Tackling the Arctic Cloud Problem

Lead Research Organisation: University of Leeds
Department Name: School of Earth and Environment

Abstract

The Arctic surface is warming faster than anywhere else on the planet. There is an urgent need within the climate science community to understand why this is happening and to predict how this warming will continue in the future. However, the global computer models we use to make these predictions cannot even reproduce the temperature increase that we have already witnessed.

These models are particularly bad at reproducing Arctic clouds. Arctic low-level clouds are long-lived, yet models fail to reproduce their long lifetime properly. Clouds play a key role in our climate by reflecting solar energy and trapping heat from the surface, and these persistent Arctic clouds are likely contributing to the surface warming we have seen in the region. If we cannot reproduce these clouds properly in our models, we will not be able to confidently predict how much the Arctic surface will continue to warm in the future.

For this reason, we need to develop new ways to model Arctic clouds which are appropriate for the unique polar environment. Model shortcomings are largely because of the way we represent internal processes within the clouds on very small scales; scales much smaller than a global climate model can show. To represent such small-scale processes in large-scale models, we use equations built from measurements of clouds taken primarily at the mid-latitudes. These mid-latitude equations are not suitable for polar clouds, and we need new Arctic-relevant versions to capture these clouds correctly in our models.

A significant modelling challenge is the lifetime of these Arctic clouds. In our models, we find that Arctic clouds disappear too quickly, in a matter of hours, when they should survive for up to several days. To improve on this failing, we need to study these clouds on small scales and understand how they interact with their environment. Such scales cannot be achieved with low-resolution global models, so we need to use different high-resolution tools for this task. However, there are a number of reasons why these high-resolution models cannot be used to model clouds across large scales, like the entire Arctic. This is a common challenge in cloud science, as the divide between investigating important small-scale interactions at high resolution and studying the climate impact of clouds across an entire region presents a significant problem in our effort to improve predictions of their role in future climate change.
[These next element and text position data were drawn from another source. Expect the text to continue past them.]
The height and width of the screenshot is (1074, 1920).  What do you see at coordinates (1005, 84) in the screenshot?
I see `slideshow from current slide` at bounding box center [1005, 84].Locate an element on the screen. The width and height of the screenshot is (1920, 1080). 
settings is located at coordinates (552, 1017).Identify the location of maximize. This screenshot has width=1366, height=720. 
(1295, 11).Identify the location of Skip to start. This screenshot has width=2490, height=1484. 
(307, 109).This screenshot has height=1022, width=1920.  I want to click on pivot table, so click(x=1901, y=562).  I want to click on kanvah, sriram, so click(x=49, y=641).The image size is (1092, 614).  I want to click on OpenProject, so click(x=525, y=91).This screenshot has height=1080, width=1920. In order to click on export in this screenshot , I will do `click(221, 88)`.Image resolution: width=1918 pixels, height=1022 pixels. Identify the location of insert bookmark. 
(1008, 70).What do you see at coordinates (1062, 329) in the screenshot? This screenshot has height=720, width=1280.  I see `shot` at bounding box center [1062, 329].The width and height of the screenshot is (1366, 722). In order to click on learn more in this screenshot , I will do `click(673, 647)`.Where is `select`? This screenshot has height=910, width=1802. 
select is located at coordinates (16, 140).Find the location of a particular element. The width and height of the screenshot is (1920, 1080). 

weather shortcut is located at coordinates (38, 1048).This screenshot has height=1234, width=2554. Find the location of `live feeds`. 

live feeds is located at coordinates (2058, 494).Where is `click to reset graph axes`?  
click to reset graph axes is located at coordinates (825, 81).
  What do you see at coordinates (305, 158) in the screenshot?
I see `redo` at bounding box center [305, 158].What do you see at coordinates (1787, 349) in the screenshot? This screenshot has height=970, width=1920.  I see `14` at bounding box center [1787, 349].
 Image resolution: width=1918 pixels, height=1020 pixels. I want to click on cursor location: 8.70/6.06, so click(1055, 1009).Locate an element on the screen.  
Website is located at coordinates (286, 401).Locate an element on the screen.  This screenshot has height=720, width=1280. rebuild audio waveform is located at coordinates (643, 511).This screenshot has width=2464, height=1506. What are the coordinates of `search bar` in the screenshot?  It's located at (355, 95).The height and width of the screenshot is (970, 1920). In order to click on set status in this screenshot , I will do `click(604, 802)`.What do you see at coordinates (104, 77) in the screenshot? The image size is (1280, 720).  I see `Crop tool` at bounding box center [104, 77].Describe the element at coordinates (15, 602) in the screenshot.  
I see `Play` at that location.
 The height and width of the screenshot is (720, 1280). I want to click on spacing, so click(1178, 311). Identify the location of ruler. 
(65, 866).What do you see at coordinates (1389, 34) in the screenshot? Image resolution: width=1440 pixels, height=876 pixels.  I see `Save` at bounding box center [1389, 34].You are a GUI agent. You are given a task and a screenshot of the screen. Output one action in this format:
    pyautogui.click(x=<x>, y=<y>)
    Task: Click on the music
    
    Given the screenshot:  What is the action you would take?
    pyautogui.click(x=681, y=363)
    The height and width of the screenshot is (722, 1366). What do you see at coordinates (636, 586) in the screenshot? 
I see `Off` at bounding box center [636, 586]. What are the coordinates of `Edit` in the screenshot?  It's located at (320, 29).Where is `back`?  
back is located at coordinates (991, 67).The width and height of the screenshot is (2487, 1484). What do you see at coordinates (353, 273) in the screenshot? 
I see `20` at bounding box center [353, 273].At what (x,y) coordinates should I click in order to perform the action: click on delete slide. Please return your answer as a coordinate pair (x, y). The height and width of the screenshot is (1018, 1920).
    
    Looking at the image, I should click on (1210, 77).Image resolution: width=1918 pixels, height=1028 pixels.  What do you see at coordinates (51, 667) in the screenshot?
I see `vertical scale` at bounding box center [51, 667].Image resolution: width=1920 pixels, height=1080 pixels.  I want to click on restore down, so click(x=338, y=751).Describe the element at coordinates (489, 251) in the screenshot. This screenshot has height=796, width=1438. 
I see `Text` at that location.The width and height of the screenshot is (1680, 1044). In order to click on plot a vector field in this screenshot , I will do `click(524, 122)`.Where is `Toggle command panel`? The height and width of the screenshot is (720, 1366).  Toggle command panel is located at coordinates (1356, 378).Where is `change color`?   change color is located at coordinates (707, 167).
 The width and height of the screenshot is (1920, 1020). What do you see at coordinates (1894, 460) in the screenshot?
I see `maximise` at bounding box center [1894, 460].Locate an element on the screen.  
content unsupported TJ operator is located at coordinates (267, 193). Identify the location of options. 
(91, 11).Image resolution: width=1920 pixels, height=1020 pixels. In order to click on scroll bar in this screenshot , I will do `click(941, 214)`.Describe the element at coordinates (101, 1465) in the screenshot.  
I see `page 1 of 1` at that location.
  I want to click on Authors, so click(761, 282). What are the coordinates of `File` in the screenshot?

During this Fellowship, I will address this problem with a focus on clouds in the Arctic. I will improve the equations representing small-scale cloud processes by using two linked computer models which use the same methods to represent clouds but work on very different scales. One operates at high resolution and can capture small-scale dynamics in detail, while the other can be used to model the atmosphere around the globe in lower resolution. The link between these models will allow me to study and adapt small-scale processes in the first model then directly test how these changes affect clouds modelled across the entire Arctic with the second model. My experience working with both models will enable me to develop new, more realistic, equations to model polar cloud processes, using measurements recently obtained in the Arctic to indicate how these processes operate in reality.

Ultimately, we cannot confidently predict future Arctic warming using global computer models without tackling this Arctic cloud problem.